Cardiovascular System
Cardiovascular System
The cardiovascular system consists of the heart (pump) and a closed system of
distensible vessels through which the heart pumps blood to all parts of the body.
The vessels which carry blood away from the heart are called arteries, and their
smallest divisions are called arterioles. Those that carry blood from the tissues
back to the heart are called veins, and their smallest divisions are called venules.
The capillaries connect arterioles to venules.
The cardiovascular system may conveniently be divided into five main parts viz;
-the pump (heart)
-the distribution system (arteries)
-the exchange system (capillaries)
-the collection system (veins)
-the fluid system (blood)
THE HEART
The heart is a hollow organ which acts as the pump in the cardiovascular system.

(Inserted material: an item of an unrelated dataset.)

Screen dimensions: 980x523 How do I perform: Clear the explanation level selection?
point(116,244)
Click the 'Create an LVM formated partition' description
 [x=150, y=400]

It works continuously without a break throughout the lifespan of an individual.
The sudden cessation of the heart is known as cardiac arrest and could lead to
death if no resuscitation occurs within 3-5 minutes.
The heart as a pump
In order for the heart to operate as a pump it has to exhibit certain features that
are consistent with its function in the cardiovascular system. For the functioning
of the heart, it must show these features;
-must be able to pump adequate blood into the circulation to meet metabolic
demand.
-must be able to pump continuously without a break
-must function as a unit
-must provide unidirectional flow of blood
-must be able to adjust its output in accordance with the metabolic demand of
the tissues
-must show no signs of fatigue
The heart consists of two pumps: the right pump and the left pump. The right
pump receives venous blood throughout the body into its atrium (venous return)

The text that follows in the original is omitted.